O homem devia ter perto de 60 anos, cedi-lhe a passagem na porta de entrada da tesouraria das finanças. Os funcionários estão numa espécie de caixas de vidro, cada um na sua, como se fossem aves raras. Têm apenas uma janelinha por onde falam connosco, de preferência que esses diálogos se resumam a passar-lhes as notas certas ou o cartão multibanco. Um deles é mais zeloso, costuma avisar-me de todas as coimas que terei se não pagar a tempo, salientando os prazos e escrevendo num papelinho, por acaso gosto dele. Mas o que se passou com o homem de 60 anos que não sabia ler, isso não abalou nem por um minuto a ordem do dia nas caixas de vidro.
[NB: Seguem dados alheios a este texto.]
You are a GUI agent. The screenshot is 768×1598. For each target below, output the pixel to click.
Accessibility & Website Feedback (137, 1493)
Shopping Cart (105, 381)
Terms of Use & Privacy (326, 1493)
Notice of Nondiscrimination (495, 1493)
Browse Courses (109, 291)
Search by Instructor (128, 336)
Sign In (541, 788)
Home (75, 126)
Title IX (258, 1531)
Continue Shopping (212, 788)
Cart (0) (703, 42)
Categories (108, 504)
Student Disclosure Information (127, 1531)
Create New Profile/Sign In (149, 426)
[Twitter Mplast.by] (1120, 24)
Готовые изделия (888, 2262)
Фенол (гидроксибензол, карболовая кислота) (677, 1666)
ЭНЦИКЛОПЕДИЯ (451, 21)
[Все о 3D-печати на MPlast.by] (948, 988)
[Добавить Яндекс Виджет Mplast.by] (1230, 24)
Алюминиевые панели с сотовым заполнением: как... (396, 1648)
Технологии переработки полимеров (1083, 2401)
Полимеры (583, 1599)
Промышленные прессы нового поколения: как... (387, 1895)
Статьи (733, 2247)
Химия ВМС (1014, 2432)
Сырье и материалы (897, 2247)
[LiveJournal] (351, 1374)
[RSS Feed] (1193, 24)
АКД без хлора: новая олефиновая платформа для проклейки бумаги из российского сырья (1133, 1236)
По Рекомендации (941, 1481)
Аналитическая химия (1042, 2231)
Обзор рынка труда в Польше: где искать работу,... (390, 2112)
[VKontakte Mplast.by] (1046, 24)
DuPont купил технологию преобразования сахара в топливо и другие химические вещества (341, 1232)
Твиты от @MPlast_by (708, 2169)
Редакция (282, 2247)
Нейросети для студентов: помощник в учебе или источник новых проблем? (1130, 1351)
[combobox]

Primeiro as senhas de atendimento, divididas em sectores. O homem que não sabia ler, não podia escolher. Estava à minha frente atordoado, mas não pedia ajuda. Nestes momentos sabemos o quanto as pessoas têm vergonha de não saber ler. Li o que queria dizer cada uma das secções possíveis como se o fizesse para mim própria e ele então tirou a que queria. Não me disse obrigado, avançou directo ao balcão. A funcionária mandou-o para trás, não era a sua vez, só quando chamassem o número da sua senha. O homem não disse nada, ficou ali a aguardar. Como ele não sabia ler o número, também não daria por nada quando o chamassem. Assim aconteceu. Fui até perto dele e disse baixinho: é o seu número. Ele avançou para ser atendido, mais uma vez não me agradeceu.
O seu desconforto era tanto que ele não podia agradecer-me. Percebi também que cada vez mais o mundo não atende pessoas que não sabem ler.
O seu desconforto era tanto que ele não podia agradecer-me. Percebi também que cada vez mais o mundo não atende pessoas que não sabem ler.